Springsteen, i quotidiani schierati

Springsteen, i quotidiani schierati
Vi sembreremo parziali, ma alle paginate dedicate da “Repubblica” e “Corriere delle Sera” all’evento bolognese abbiamo preferito gli spazi più discreti che al concerto del Boss a Casalecchio di Reno - iniziato in ritardo per via degli stessi problemi di viabilità che hanno causato l’annullamento del concerto milanese dei Silverchair - hanno riservato “La Stampa” e ““Il Giorno”/”Il Resto del Carlino”/”La Nazione”.

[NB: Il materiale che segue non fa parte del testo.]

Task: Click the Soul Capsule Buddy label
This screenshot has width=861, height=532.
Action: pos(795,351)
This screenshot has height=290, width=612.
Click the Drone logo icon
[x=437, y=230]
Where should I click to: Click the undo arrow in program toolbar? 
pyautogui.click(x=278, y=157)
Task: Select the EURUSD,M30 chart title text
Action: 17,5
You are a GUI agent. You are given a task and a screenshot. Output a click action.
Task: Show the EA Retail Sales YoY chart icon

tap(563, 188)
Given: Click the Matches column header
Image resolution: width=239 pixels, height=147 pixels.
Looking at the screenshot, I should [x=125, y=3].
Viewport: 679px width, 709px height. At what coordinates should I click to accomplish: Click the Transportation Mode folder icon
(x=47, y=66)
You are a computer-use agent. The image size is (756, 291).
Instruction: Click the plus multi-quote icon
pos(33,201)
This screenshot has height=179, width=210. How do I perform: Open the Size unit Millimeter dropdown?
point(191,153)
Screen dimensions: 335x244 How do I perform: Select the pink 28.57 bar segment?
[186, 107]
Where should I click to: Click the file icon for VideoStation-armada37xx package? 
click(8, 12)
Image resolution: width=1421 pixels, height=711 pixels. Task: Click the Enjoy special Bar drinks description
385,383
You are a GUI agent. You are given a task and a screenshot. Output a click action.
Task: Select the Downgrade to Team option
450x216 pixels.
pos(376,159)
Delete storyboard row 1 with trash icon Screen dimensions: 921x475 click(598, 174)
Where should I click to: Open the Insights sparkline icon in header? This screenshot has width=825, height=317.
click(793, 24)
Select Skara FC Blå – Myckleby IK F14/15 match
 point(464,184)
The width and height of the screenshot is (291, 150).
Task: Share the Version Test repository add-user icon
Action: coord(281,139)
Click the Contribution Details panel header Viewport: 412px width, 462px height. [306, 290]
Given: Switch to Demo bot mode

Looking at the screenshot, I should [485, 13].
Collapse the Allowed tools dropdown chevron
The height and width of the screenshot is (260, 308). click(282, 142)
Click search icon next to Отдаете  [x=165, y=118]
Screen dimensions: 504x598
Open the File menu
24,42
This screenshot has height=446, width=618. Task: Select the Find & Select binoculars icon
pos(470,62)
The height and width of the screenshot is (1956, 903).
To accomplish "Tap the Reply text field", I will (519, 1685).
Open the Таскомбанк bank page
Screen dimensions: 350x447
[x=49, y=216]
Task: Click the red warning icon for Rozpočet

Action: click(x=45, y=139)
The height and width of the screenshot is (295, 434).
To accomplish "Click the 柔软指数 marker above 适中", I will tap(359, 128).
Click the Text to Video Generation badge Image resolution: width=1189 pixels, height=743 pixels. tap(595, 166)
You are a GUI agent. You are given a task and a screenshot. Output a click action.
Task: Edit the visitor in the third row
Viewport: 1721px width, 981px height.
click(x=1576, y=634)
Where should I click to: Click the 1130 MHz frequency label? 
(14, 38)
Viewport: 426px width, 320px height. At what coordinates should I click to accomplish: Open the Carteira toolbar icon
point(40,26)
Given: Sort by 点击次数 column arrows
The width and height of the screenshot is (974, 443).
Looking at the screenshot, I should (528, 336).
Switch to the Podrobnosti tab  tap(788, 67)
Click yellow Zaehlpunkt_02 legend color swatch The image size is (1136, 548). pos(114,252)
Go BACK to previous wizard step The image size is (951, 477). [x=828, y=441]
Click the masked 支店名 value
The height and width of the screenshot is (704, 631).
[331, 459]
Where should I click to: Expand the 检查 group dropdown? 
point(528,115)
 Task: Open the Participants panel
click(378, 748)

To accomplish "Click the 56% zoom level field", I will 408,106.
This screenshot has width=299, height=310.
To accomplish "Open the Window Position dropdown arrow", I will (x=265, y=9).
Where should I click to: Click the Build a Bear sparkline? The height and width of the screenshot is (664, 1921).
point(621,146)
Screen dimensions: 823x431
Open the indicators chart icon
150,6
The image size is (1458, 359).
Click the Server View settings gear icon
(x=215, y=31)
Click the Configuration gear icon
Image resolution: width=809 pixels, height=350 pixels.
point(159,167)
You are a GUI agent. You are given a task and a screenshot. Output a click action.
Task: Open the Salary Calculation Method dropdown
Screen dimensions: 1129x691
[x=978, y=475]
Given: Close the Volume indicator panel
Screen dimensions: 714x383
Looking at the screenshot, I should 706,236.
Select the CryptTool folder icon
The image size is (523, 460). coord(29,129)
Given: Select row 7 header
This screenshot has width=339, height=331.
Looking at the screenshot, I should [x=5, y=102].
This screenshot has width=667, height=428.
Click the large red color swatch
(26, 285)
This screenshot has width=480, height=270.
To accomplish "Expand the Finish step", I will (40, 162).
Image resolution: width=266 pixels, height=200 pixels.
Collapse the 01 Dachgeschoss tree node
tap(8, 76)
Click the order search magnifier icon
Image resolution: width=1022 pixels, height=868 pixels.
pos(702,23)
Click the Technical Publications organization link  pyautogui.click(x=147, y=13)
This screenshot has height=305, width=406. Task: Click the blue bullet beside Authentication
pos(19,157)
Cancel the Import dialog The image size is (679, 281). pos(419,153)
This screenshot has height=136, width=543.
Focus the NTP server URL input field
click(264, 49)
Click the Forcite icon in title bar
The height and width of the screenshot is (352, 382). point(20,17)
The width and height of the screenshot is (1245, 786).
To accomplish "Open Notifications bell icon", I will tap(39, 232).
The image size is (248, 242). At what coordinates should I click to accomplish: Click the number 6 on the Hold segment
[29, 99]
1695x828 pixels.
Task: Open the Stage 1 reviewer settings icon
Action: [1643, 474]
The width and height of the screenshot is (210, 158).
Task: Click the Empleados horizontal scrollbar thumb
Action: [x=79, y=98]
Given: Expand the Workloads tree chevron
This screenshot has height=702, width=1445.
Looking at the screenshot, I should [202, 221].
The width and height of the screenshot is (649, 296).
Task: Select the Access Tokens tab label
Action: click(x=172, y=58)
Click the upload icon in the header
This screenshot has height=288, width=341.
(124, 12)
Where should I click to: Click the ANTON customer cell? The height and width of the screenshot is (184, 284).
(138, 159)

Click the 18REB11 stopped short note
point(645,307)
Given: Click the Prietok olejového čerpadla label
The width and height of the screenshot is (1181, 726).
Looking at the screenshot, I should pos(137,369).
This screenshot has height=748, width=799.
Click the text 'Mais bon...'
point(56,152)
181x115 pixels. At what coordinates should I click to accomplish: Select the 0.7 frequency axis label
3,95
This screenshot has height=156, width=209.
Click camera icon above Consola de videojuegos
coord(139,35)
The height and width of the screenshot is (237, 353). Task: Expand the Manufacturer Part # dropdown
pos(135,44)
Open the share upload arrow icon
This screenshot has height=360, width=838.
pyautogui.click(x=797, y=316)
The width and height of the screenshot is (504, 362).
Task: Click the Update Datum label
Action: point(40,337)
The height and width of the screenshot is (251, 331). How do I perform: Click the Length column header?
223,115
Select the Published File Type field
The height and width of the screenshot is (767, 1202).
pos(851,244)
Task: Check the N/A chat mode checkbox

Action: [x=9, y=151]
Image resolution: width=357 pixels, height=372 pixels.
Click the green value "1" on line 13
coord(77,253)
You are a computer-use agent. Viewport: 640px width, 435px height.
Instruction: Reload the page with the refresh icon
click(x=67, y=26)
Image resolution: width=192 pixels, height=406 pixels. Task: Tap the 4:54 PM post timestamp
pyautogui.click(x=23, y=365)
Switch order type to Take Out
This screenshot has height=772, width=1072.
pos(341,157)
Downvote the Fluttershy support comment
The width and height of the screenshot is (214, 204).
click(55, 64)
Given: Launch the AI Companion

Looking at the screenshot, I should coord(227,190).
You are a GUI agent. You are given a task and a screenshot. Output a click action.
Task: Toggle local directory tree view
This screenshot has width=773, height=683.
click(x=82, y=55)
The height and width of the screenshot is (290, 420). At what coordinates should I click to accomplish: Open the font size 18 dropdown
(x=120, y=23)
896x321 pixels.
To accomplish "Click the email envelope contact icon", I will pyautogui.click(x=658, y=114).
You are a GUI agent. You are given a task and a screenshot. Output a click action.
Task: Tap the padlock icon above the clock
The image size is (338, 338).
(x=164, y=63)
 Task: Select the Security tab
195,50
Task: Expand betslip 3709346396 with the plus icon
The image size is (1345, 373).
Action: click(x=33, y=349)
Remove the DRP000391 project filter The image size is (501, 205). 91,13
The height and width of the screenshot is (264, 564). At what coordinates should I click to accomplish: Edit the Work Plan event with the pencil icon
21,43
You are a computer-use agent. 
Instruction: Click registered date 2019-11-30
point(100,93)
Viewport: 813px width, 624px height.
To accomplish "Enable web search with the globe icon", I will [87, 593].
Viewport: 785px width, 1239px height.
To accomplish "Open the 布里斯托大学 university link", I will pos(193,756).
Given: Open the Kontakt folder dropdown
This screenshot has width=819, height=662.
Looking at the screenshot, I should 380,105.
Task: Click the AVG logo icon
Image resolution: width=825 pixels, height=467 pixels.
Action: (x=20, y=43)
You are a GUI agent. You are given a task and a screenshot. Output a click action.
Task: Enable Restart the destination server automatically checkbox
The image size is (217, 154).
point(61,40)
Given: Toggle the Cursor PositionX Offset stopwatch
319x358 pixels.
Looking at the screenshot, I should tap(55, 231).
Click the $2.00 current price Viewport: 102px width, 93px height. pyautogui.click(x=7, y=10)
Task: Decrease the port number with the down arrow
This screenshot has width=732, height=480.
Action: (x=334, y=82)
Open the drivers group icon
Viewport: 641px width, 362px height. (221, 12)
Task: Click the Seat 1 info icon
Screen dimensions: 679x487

Per i tre giornali a fascicolo nazionale unificato, Chiara Di Clemente ha preparato una cronaca/recensione partecipata e a tratti quasi commossa, da fan più che da giornalista («un’unica onda colorata di striscioni e braccia alzate e urla e un sussurro: brus brus brus, il preludio sottile, l’invocazione…»), che ci ha ricordato piacevolmente i nostri esordi di giovani appassionati di musica e di scrittura; per il quotidiano di Torino, di tutt’altro sapore - ma altrettanto efficace - il reportage di Marinella Venegoni, che non dimentica di segnalare la presenza fra il pubblico di Ligabue, Fiorella Mannoia, Francesco De Gregori e Bluvertigo, e di inviare una frecciata all’organizzazione: «I dodicimila fans avevano speso il pomeriggio al freddo, sotto la pioggia e (viva l’Italia) senza alcuna informazione» relativa al ritardo con cui è iniziato il concerto. Ritardo peraltro contenuto: «Springsteen non ha neanche fatto il soundcheck e, sorprendendo anche i più ottimisti, s’è catapultato sul palco poco dopo le 21». Forse aveva fretta di tornare «con Patti Scialfa in un hotel sul lago di Como, dove lo aspettavano i tre bambini e le due persone che se ne prendono cura».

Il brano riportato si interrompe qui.